----- RECORDS SUPPLIED

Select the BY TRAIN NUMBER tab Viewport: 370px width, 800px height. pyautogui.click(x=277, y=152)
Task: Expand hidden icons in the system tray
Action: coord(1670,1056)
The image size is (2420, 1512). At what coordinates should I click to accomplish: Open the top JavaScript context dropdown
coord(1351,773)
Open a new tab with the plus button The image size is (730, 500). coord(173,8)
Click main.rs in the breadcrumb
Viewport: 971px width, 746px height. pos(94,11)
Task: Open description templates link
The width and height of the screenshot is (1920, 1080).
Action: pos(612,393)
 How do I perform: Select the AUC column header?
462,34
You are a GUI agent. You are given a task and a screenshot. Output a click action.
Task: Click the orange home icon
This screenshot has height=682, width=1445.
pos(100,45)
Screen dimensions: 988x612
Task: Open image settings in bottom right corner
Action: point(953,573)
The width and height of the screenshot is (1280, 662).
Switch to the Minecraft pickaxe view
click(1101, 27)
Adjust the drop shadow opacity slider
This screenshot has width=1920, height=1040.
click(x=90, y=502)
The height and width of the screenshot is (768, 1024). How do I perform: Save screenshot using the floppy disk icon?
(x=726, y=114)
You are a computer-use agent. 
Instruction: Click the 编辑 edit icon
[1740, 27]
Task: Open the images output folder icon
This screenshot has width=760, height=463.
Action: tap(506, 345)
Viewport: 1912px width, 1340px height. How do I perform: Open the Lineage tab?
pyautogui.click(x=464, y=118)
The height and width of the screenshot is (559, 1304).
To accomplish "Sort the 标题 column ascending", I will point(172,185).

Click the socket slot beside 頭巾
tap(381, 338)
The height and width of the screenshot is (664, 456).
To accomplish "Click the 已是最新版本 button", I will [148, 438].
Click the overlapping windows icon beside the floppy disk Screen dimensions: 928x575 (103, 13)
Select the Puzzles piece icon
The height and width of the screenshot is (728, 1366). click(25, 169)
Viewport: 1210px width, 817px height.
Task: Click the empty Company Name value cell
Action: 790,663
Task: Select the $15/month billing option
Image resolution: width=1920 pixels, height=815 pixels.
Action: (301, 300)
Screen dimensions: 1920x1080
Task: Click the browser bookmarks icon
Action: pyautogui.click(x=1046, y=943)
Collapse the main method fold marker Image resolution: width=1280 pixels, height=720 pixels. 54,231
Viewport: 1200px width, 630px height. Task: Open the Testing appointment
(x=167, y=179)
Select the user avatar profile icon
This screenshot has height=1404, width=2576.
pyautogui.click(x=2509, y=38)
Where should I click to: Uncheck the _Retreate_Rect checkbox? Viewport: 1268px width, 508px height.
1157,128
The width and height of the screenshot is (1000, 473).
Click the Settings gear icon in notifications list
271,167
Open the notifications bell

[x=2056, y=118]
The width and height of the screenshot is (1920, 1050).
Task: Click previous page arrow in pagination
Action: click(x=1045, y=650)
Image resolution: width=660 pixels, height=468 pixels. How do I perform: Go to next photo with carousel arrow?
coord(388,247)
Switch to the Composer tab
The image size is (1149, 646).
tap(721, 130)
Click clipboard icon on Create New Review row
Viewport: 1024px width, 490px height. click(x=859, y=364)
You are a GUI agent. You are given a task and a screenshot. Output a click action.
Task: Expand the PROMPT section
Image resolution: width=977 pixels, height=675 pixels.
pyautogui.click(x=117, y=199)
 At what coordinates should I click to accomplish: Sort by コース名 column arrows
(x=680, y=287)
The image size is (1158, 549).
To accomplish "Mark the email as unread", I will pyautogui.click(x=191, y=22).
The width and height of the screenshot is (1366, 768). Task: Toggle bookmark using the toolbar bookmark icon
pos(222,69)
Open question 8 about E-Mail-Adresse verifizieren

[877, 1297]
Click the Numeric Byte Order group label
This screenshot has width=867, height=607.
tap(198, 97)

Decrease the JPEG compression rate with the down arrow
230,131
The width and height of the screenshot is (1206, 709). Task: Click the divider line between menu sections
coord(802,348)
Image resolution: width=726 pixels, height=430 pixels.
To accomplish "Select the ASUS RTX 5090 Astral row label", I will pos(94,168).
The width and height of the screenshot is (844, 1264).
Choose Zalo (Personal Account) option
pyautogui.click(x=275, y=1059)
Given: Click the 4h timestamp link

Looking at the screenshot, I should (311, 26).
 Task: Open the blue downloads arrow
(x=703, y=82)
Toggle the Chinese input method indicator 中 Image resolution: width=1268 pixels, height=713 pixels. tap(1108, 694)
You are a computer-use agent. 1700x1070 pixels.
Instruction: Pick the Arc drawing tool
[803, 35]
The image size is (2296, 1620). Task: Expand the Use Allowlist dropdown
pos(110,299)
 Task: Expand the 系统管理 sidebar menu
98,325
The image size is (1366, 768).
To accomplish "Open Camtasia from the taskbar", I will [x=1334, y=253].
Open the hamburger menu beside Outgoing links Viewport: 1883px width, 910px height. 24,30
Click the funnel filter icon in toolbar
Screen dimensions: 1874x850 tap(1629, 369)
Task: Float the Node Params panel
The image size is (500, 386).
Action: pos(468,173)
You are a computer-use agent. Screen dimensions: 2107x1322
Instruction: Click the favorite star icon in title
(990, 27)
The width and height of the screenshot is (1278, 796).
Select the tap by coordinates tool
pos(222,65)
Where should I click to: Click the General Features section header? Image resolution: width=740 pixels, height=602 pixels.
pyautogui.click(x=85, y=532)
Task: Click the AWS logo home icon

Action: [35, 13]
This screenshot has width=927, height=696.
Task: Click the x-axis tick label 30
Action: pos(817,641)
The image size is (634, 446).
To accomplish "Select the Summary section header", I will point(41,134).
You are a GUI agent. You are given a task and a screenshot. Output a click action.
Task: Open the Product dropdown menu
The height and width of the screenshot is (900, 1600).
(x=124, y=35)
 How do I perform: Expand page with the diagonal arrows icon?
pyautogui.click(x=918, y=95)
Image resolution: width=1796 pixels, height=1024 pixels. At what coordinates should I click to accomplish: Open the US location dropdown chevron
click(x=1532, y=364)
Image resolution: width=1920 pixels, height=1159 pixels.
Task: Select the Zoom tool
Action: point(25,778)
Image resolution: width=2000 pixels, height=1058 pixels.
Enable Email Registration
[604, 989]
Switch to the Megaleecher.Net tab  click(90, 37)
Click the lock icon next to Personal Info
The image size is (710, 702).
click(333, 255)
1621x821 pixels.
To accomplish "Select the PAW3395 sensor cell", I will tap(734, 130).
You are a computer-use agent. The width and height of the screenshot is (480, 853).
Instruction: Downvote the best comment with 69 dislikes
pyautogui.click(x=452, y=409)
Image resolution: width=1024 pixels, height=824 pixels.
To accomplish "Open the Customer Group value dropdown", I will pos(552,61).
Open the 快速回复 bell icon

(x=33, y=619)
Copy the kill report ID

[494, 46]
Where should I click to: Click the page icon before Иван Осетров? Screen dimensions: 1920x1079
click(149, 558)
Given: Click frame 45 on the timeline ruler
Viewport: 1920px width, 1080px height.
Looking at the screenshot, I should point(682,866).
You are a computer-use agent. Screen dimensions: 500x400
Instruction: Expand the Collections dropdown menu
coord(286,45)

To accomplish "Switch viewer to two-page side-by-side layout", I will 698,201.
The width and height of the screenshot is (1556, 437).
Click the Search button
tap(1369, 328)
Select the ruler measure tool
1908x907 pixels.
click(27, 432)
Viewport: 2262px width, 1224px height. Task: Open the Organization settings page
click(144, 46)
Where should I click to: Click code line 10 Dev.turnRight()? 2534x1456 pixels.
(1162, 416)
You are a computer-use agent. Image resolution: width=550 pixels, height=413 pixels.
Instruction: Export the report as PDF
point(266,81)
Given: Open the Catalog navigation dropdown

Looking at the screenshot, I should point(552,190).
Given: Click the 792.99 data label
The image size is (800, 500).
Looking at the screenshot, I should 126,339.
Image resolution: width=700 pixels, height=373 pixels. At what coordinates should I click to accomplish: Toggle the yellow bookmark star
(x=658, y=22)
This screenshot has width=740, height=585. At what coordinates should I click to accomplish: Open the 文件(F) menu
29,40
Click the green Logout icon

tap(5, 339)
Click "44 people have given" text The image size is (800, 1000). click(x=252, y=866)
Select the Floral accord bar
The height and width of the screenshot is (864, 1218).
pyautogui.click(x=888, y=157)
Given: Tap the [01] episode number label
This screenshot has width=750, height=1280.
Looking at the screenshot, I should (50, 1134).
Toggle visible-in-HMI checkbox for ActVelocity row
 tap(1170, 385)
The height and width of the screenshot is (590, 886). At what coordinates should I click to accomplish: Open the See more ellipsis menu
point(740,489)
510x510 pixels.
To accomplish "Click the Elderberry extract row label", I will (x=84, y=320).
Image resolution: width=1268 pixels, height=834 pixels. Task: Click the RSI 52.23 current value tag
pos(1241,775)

----------

Rewrite the material above, from its first line through the line containing "Open a new tab", replacing "dropdown" with "menu" and leaving everything else unchanged.

Select the BY TRAIN NUMBER tab Viewport: 370px width, 800px height. pyautogui.click(x=277, y=152)
Task: Expand hidden icons in the system tray
Action: coord(1670,1056)
The image size is (2420, 1512). At what coordinates should I click to accomplish: Open the top JavaScript context menu
coord(1351,773)
Open a new tab with the plus button The image size is (730, 500). coord(173,8)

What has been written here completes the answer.